TASK PROMPT:
Please render everything from the start of the records down to and including the line containing "coord(453,588)" as a two-column CSV with the columns instruction and response. Give one row per record, with each value in a single quoted field and line breaks replaced by spaces, and leave out the pictures.

GIVEN RECORDS:

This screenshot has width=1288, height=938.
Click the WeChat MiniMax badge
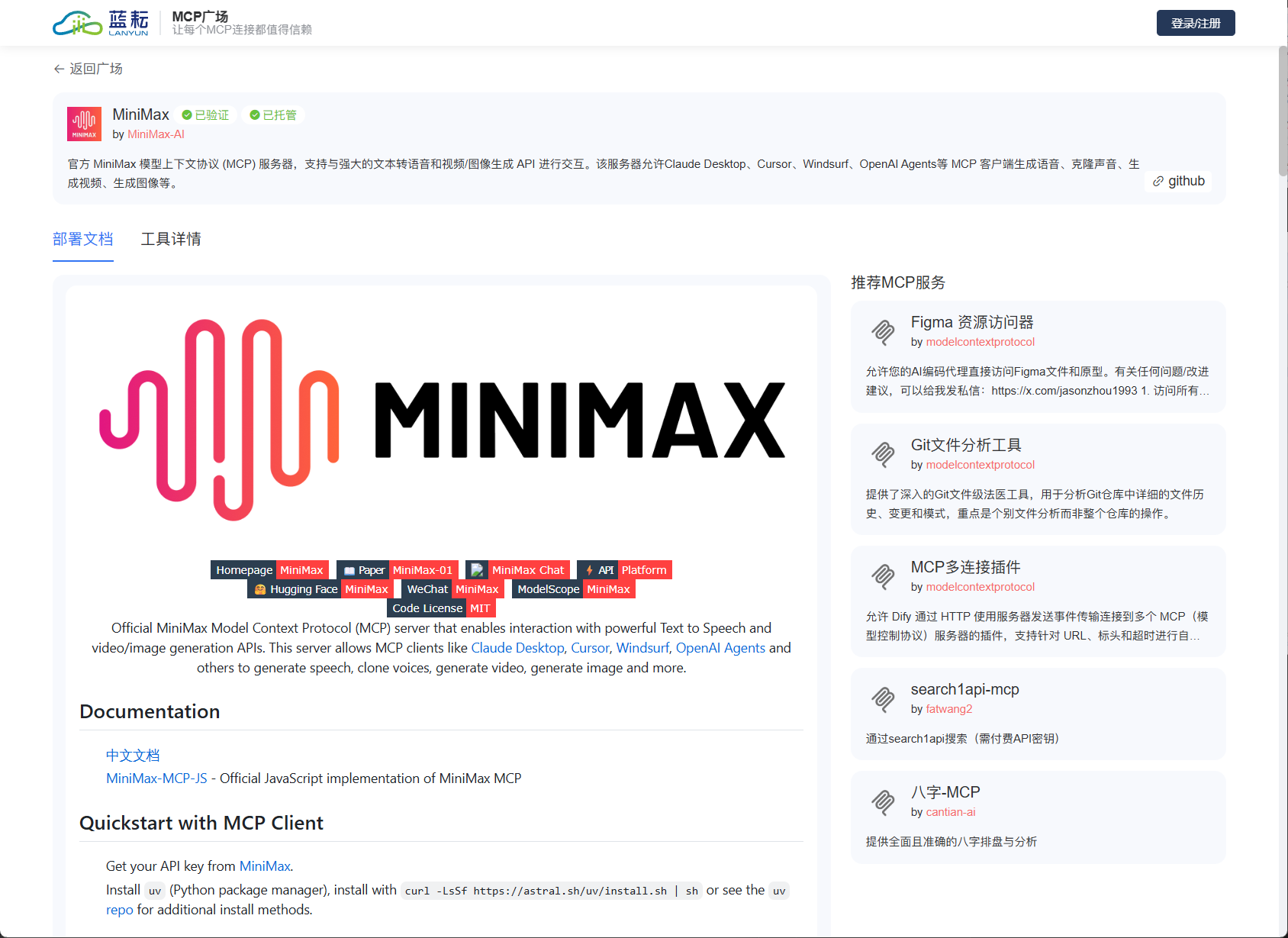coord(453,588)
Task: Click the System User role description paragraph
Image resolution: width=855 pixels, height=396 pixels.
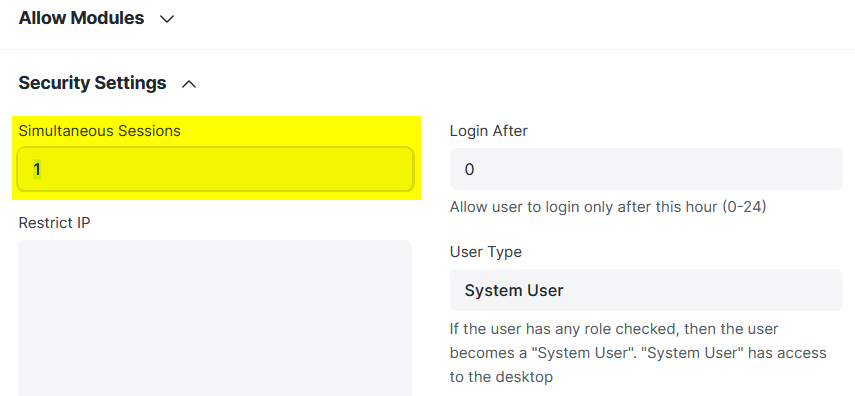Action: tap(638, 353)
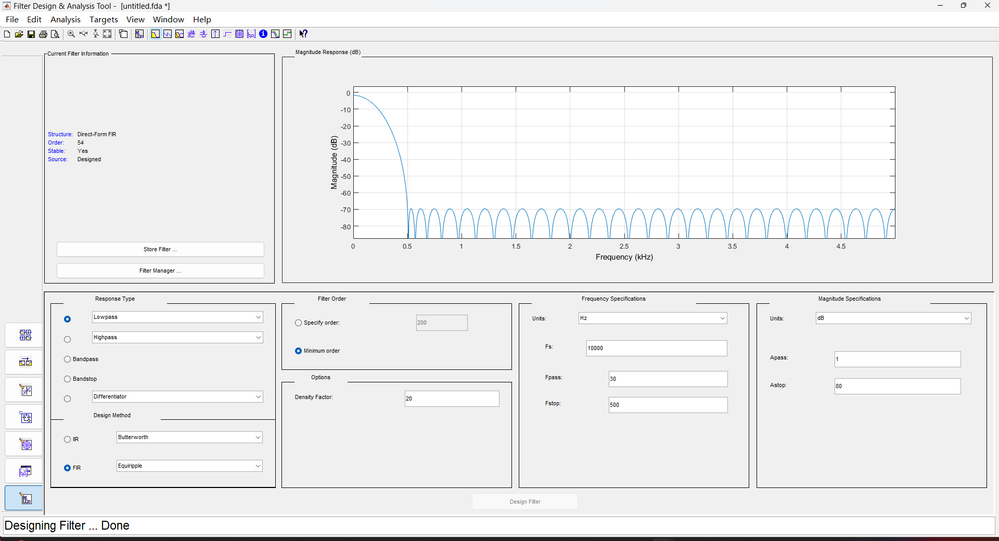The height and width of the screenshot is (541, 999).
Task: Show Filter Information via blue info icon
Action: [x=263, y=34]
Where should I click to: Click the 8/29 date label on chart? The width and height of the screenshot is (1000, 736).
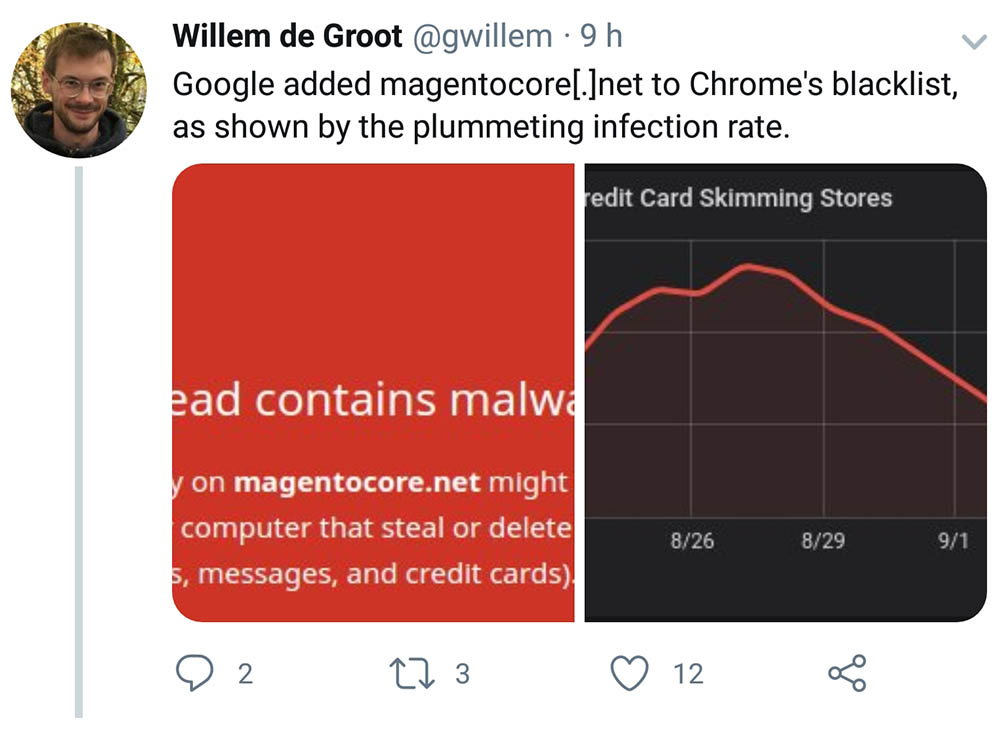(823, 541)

WRITTEN REPLY:
instruction,response
"This screenshot has width=1288, height=938. Click the WeChat MiniMax badge","coord(453,588)"